Theory and Foundations of Statistics in the Era of Big Data
Conference Honoring Bahadur and Basu
Duke University
Circus Owner plans to ship his 50 elephants
Circus Statistician is shocked!
Everyone was happy when Sambo was selected!
Statistical Modelling Agency has ad out for help sampling models
Circus statistician applies
Agency: we want to implement Bayesian Model Averaging and need your help in sampling models and estimation
Former Circus Statistician: I know all about sampling! Tell me more!
and being an instructor of statistics does not pay enough
Observe response vector \(\mathbf{Y}\) with predictor variables \(X_1 \dots X_p\).
Model for data under a specific model \({\cal M}_\gamma\): \[\begin{equation*} \mathbf{Y}\mid \alpha, \boldsymbol{\beta_\gamma}, \phi, {\cal M}_\gamma\sim \textsf{N}(\mathbf{1}_n\alpha + \mathbf{X}_{\boldsymbol{\gamma}}\boldsymbol{\beta_\gamma}, \mathbf{I}_n/\phi) \label{eq:linear.model} \end{equation*}\]
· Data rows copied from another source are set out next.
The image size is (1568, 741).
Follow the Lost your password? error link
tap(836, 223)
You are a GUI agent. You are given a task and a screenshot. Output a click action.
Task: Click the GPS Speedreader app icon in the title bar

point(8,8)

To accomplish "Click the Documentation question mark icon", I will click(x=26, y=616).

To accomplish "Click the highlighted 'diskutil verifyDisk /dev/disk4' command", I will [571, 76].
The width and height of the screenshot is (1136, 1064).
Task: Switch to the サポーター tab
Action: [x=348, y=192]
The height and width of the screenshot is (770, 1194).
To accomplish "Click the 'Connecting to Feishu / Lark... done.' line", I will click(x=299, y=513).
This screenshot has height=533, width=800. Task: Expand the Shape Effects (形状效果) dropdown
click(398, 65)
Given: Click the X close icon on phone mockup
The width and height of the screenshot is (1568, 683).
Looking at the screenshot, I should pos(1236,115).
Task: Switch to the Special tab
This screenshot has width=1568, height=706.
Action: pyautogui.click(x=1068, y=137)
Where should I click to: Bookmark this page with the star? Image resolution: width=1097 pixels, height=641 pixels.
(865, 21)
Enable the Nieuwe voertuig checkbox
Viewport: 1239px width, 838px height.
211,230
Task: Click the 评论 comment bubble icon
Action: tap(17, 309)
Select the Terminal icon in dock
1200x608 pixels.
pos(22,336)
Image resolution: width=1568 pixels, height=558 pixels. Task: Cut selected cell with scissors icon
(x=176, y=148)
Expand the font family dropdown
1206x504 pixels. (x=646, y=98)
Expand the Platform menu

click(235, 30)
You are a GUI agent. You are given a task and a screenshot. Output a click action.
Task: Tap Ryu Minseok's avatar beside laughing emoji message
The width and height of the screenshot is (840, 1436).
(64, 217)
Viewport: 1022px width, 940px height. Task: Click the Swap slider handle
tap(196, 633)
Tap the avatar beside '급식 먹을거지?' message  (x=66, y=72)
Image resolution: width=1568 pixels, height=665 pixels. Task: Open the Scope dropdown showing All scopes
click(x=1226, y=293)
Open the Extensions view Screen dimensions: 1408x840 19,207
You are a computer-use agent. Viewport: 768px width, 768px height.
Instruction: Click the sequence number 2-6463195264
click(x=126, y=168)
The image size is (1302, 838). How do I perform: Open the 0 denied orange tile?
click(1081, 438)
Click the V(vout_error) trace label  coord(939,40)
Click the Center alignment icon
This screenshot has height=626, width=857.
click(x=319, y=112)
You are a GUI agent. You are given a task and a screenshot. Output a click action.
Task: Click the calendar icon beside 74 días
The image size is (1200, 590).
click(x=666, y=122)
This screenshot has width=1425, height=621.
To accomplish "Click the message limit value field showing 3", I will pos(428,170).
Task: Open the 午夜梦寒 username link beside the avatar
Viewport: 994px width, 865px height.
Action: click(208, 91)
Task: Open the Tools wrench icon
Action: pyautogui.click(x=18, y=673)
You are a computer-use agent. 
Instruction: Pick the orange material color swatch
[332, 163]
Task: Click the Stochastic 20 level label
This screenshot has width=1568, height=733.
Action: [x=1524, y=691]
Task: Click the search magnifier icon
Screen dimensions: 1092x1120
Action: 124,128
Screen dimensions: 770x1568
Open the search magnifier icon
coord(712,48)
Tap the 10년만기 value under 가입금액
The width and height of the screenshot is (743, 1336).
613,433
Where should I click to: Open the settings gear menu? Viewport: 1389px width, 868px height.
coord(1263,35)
Models \({\cal M}_\gamma\) encoded by \(\boldsymbol{\gamma}= (\gamma_1, \ldots \gamma_p)^T\) binary vector with \(\gamma_j = 1\) indicating that \(X_j\) is included in model \({\cal M}_\gamma\) where \[\begin{align*} \gamma_j = 0 & \Leftrightarrow \beta_j = 0 \\ \gamma_j = 1 & \Leftrightarrow \beta_j \neq 0 \end{align*}\]
\(\mathbf{X}_{\boldsymbol{\gamma}}\): the \(n \times p_{\boldsymbol{\gamma}}\) design matrix for model \({\cal M}_\gamma\)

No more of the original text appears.